I have been fairly candid about my disillusionment about the friendliness of neighbors. It has been humbling because I thought that after the 5th grade gang-ups I’d shed myself of the burden of caring about fitting in, but I was wrong. Aching to belong lingers, no matter your age or place in life. Being the kind of person that uses humor to get past these things, I’ve often made light of our situation with our neighbors.

The truth is that we live in a lovely neighborhood. We have the best elementary school in the district a stone’s throw from our house, we walk to the Farmer’s Market every Saturday morning, we have three grocery stores to choose from, each within 2 miles of our house, and, despite my grumblings, we are blessed to have some wonderful ( and exceptionally colorful) neighbors.

This week my mom and sister are visiting, their mission, to get me off my feet and take care of things around the house.

“Now, don’t do a mom-is-coming-to-visit cleaning blitz before I arrive.”

“I won’t.”

“You promise?”

“Yup.”

“Really?”

“Uh-huh.”

And I didn’t, at least not like we usually do. We did put some toys away and pass my beloved Dyson through the dried macaroni and crushed leaves wake that runs from our front door to the kitchen, but the laundry stayed dirty and I didn’t run Clorox wipes over every imaginable surface. Unfortunately, I spent the first three days of their visit kind of tearing ass through the house, following the girls as they chased their aunt and just generally enjoying having them around.

Friday I hit a serious wall, cartoon style. I’d been going, going, going, when all of a sudden I thought, “Maybe I should lie down.” The next thing I knew my face and the sofa began to resemble a memory foam diagram, the left side of my face completely submerged in the cushion. There was a vague sensation of clouds passing, which I realized was a person slipping past me and laying a blanket over my inert form, voices in the distance:

“Leafses.”

“You want to go to gather leaves?”

“Uh-huh, let’s get together some leafses.”

“Ok, we need to find your shoes.”

And then it was quiet. I’m not sure how long I slept, but when I woke my contacts were stuck to my eyes and I looked around sheepishly as I slid a pillow over the shocking pond of drool I’d created.
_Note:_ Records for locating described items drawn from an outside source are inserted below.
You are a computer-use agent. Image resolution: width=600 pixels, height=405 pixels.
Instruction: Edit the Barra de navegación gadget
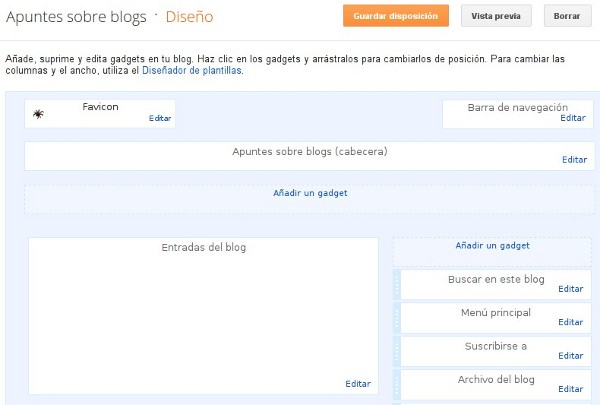(x=572, y=118)
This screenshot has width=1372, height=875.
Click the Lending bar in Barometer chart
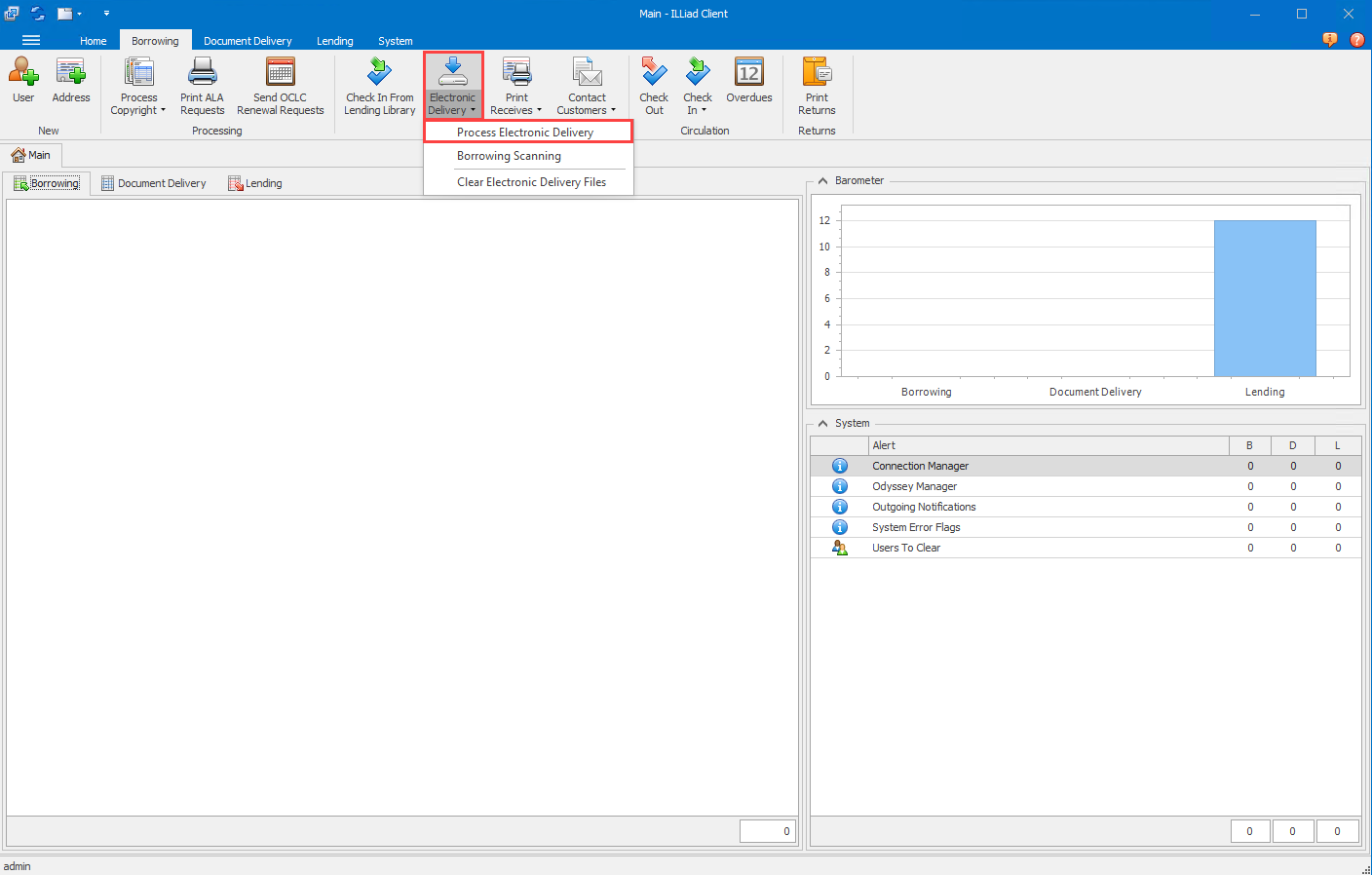pos(1264,298)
I sat for a moment taking stock of the situation.

No dog. She always curls at my feet when I nap.
No sounds. No computer, no music. No girls.
Stillness. No clanging in the kitchen, no whirring of washing machine.
They were gone.

I stood slowly and slipped on a pair of shoes. Then I walked outside, the brightness of the afternoon a shock. Standing outside our house I listened for them, thinking I could at least determine which direction to walk. Nothing. No one in the backyard, no one down our block, so I turned left and headed to the corner. I’d not walked ten steps before our neighbor called to me:

“Amanda. Are you looking for them?”

“Yes.”

“They just walked that way, should be right there.” She was indicating down the street I was facing. I lifted my hand and called out a thanks. Taking a few more steps, I paused at the corner. Three doors down a head popped up.

“Amanda?”

“Yes?”

“They just walked that way.” She said pointing her thumb down the street.

“Thanks.”

“You should be in bed.” She called out with a smile.

“You’re probably right,” I returned rather feebly, still dazed by the immediacy of the unsolicited help.

“Hey, Amanda!”

“Yes,” I shielded my eyes and looked further down the street.

“They just rounded the corner and should be coming your way.” A male neighbor shouted.

“Thanks.”

“Now go put your feet up.” He said as he went back to raking.

I shook my head. This neighborhood, these people, people I have yearned to belong to, had, in one unchoreographed, and heart piercing gesture of awareness and consideration, demonstrated that not only did they know we were here, but they cared. They cared that I was getting enough rest, cared that I wanted to know where my girls were. The emotion of receiving such old fashioned, good neighbor kindness made my heart swell. People were looking out for me and for my family. I cannot fathom a more precious thing to have than that.